An astronomer might say that blue is the warmest colour, and red the coolest. Lukewarm stars, at a temperature of around 3500K, give a gentle red glow. Truly hot ones, at about 6000K, become brilliant white, and above that blue and ultraviolet. Yet in most cultures red and orange stand in for heat, while white and blue mean cold. If this rule isn’t given by the laws of physics, how do we learn it?

Most people have seen examples that fit the pattern, like embers or snow. But less obviously, we can also draw associations from language, and might gain a lot of our chromatic intuition that way. The idea of learning about sight through words may seem odd, but it could go a long way to explaining a paradox: why those born blind have a surprisingly good handle on colour.

Chromatography: Which colour words are associated with which adjectives? The horizontal axis shows the distance of each colour from either of a given adjective pair, in the embedding space, in relative units. Derived from GloVe word embeddings trained on the Common Crawl corpus.

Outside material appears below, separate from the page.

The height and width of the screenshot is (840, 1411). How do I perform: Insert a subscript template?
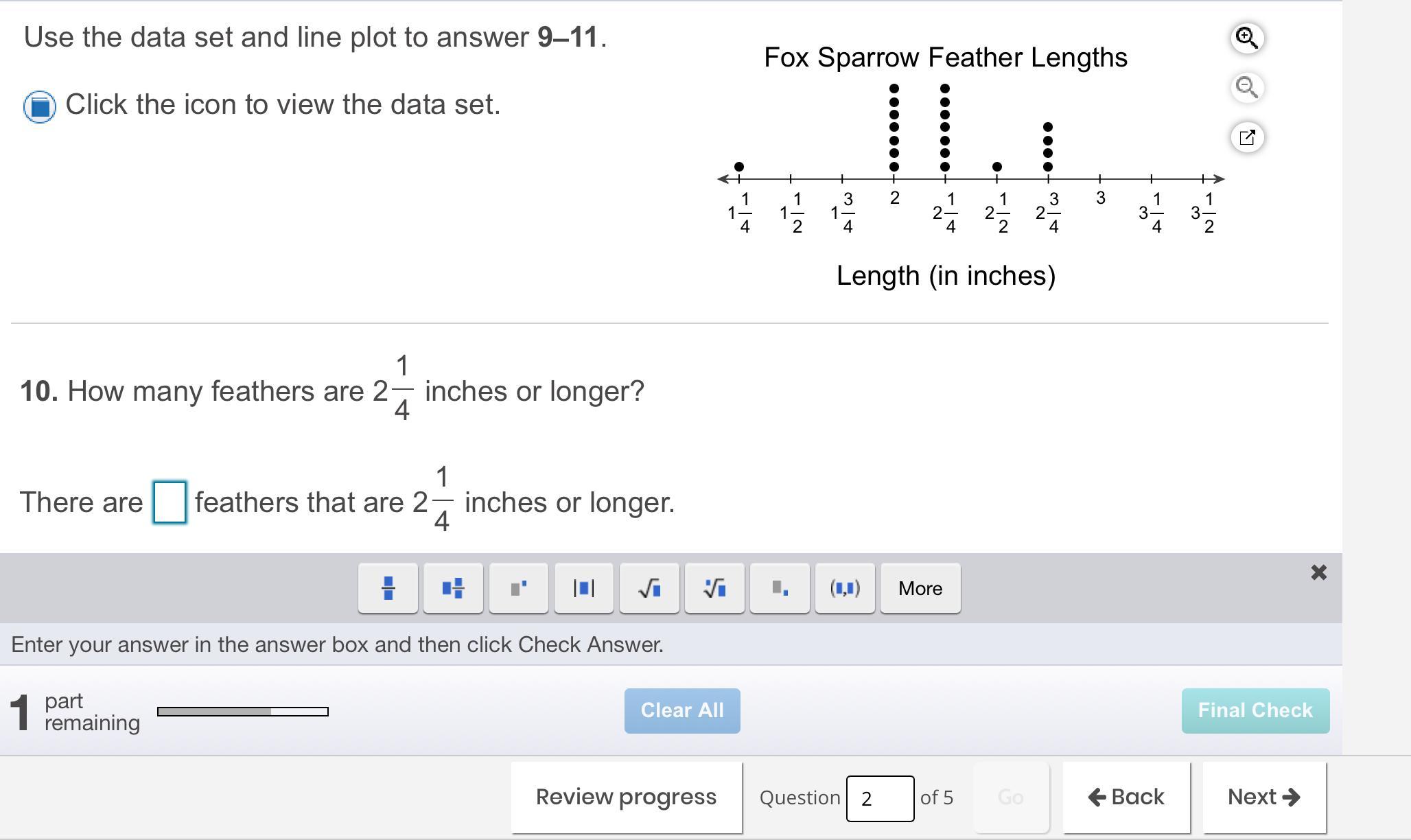click(x=780, y=588)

In surveys of colour association, the blind make largely the same connections as the sighted: “hot” and “cold” are red and blue, “ripe” and “unripe” are often green and black, “clean” and “dirty” are white and brown, and so on. What’s more, they have a good sense of the relationship between colours. Asked to rate the similarity of many pairs of colour words, their answers are consistent enough to reproduce a colour wheel. Vision can’t, of course, explain this result, but implicit learning from language might.

A recent working paper proves the concept. The authors found that they could recover those same word associations from mathematical analysis of a large body of written work. In principle humans, sighted or not, might learn colourful connotations in a similar way.

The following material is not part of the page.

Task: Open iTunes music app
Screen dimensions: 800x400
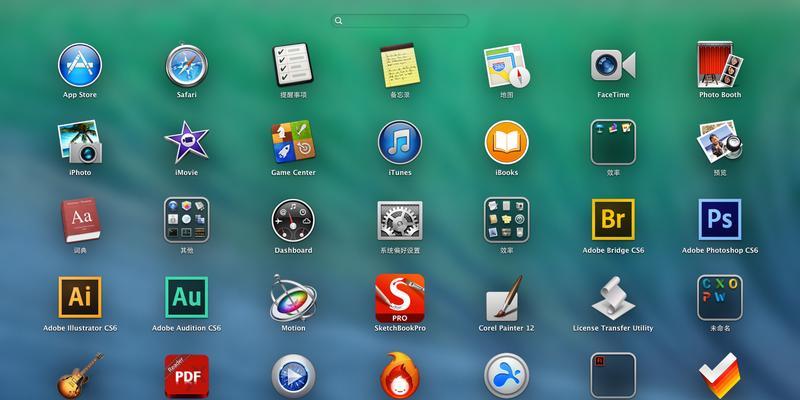Action: (x=400, y=142)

The key was a technique known as “word embedding”, which can discern a term’s meaning from the way it is used – as opposed to an explicit definition. The idea is that words are defined by the company they keep. “Furry”, for example, tends to appear near words like “cat”, “bunny” and “hair”, giving an idea of what it represents. “Fluffy” appears in similar contexts, suggesting an overlapping meaning.

To see how computers can exploit this idea, imagine pinning thousands of words at random over a cork board. When two show up in similar sentences in a source text, an algorithm moves them closer on the board. Eventually, interchangeable terms are pinned together; those that coincide rarely (and so have very different meanings) are remote.

Words can be similar in some ways, yet different in others. “Hot” and “cold” might be distant on the board horizontally (because they are antonyms) but nearby vertically (both being thermal). Researchers use a pinboard with more than two dimensions – often around 500 – so that words can be discriminated in multiple ways. For example, drawing a line from “man” to “woman” gives a direction for gender. Starting at “king” and following that same line results in “queen”. The meaning of the royal titles overlaps with that of gender terms, and the embeddings show how they are connected.

The Colour Out of (Vector) Space

The same trick applies to colours and adjectives. You just have to find the relevant direction for a pair like hot/cold, and see where colour words turn up (see graphic). Refracting colours across adjective pairs like exciting/dull, selfless/jealous and relaxed/tense in this way revealed arrangements that lined up with both blind and sighted survey answers.

Repeating the experiment with different sources of text, the algorithm’s results were most human-like when it had access to fiction. Sentences about particularly vivid objects (eg embers, both red and hot, or bananas, both ripe and yellow) boosted the result, suggesting they were the main route for colours and adjectives to become linked.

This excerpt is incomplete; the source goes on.